> [Task objective] Reproduce each of the following records verbatim, line by line, with no changes to any character.

> [Extracted information]
-- START --

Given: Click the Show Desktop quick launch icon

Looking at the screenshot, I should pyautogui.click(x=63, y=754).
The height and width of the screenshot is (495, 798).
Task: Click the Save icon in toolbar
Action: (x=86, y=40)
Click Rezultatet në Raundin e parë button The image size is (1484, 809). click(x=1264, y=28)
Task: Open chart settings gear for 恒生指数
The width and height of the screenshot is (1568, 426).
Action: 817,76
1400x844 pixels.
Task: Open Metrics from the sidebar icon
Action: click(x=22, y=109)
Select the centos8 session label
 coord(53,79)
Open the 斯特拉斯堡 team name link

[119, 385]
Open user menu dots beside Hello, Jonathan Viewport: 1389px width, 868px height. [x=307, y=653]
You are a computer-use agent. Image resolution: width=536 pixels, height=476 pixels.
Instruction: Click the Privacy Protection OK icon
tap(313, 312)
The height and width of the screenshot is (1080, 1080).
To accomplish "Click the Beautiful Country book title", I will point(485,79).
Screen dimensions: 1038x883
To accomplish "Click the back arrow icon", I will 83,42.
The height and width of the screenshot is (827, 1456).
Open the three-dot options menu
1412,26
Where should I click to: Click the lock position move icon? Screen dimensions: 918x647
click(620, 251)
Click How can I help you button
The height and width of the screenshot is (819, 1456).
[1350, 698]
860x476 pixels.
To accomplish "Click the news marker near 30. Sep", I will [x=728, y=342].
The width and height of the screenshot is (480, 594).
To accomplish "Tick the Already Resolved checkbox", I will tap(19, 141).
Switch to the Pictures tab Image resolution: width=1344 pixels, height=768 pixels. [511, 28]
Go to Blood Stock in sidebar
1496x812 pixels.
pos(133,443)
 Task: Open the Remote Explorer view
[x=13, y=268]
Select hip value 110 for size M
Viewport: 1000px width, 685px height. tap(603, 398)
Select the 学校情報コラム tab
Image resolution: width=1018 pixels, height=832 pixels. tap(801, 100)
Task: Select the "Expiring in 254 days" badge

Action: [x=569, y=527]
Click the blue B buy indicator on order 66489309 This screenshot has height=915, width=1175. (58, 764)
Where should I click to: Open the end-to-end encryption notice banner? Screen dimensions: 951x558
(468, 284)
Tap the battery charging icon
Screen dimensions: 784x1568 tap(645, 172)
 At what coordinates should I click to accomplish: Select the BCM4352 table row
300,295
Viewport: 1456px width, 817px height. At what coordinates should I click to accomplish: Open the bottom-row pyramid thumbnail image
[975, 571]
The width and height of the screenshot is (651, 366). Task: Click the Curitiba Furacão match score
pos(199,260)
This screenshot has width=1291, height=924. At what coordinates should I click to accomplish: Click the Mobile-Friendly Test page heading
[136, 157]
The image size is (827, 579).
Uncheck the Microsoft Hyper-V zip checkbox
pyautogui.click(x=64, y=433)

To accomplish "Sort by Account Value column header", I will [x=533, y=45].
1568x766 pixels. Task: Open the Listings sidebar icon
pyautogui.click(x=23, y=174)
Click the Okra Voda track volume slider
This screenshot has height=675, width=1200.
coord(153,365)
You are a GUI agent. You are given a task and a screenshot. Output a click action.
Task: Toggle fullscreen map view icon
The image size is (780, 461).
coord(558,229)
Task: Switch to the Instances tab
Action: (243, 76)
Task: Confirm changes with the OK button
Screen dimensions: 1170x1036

-- END --

> [Exercise solution]
Given: Click the Show Desktop quick launch icon

Looking at the screenshot, I should pyautogui.click(x=63, y=754).
The height and width of the screenshot is (495, 798).
Task: Click the Save icon in toolbar
Action: (x=86, y=40)
Click Rezultatet në Raundin e parë button The image size is (1484, 809). click(x=1264, y=28)
Task: Open chart settings gear for 恒生指数
The width and height of the screenshot is (1568, 426).
Action: 817,76
1400x844 pixels.
Task: Open Metrics from the sidebar icon
Action: click(x=22, y=109)
Select the centos8 session label
 coord(53,79)
Open the 斯特拉斯堡 team name link

[119, 385]
Open user menu dots beside Hello, Jonathan Viewport: 1389px width, 868px height. [x=307, y=653]
You are a computer-use agent. Image resolution: width=536 pixels, height=476 pixels.
Instruction: Click the Privacy Protection OK icon
tap(313, 312)
The height and width of the screenshot is (1080, 1080).
To accomplish "Click the Beautiful Country book title", I will point(485,79).
Screen dimensions: 1038x883
To accomplish "Click the back arrow icon", I will 83,42.
The height and width of the screenshot is (827, 1456).
Open the three-dot options menu
1412,26
Where should I click to: Click the lock position move icon? Screen dimensions: 918x647
click(620, 251)
Click How can I help you button
The height and width of the screenshot is (819, 1456).
[1350, 698]
860x476 pixels.
To accomplish "Click the news marker near 30. Sep", I will [x=728, y=342].
The width and height of the screenshot is (480, 594).
To accomplish "Tick the Already Resolved checkbox", I will tap(19, 141).
Switch to the Pictures tab Image resolution: width=1344 pixels, height=768 pixels. [511, 28]
Go to Blood Stock in sidebar
1496x812 pixels.
pos(133,443)
 Task: Open the Remote Explorer view
[x=13, y=268]
Select hip value 110 for size M
Viewport: 1000px width, 685px height. tap(603, 398)
Select the 学校情報コラム tab
Image resolution: width=1018 pixels, height=832 pixels. tap(801, 100)
Task: Select the "Expiring in 254 days" badge

Action: [x=569, y=527]
Click the blue B buy indicator on order 66489309 This screenshot has height=915, width=1175. (58, 764)
Where should I click to: Open the end-to-end encryption notice banner? Screen dimensions: 951x558
(468, 284)
Tap the battery charging icon
Screen dimensions: 784x1568 tap(645, 172)
 At what coordinates should I click to accomplish: Select the BCM4352 table row
300,295
Viewport: 1456px width, 817px height. At what coordinates should I click to accomplish: Open the bottom-row pyramid thumbnail image
[975, 571]
The width and height of the screenshot is (651, 366). Task: Click the Curitiba Furacão match score
pos(199,260)
This screenshot has width=1291, height=924. At what coordinates should I click to accomplish: Click the Mobile-Friendly Test page heading
[136, 157]
The image size is (827, 579).
Uncheck the Microsoft Hyper-V zip checkbox
pyautogui.click(x=64, y=433)

To accomplish "Sort by Account Value column header", I will [x=533, y=45].
1568x766 pixels. Task: Open the Listings sidebar icon
pyautogui.click(x=23, y=174)
Click the Okra Voda track volume slider
This screenshot has height=675, width=1200.
coord(153,365)
You are a GUI agent. You are given a task and a screenshot. Output a click action.
Task: Toggle fullscreen map view icon
The image size is (780, 461).
coord(558,229)
Task: Switch to the Instances tab
Action: (243, 76)
Task: Confirm changes with the OK button
Screen dimensions: 1170x1036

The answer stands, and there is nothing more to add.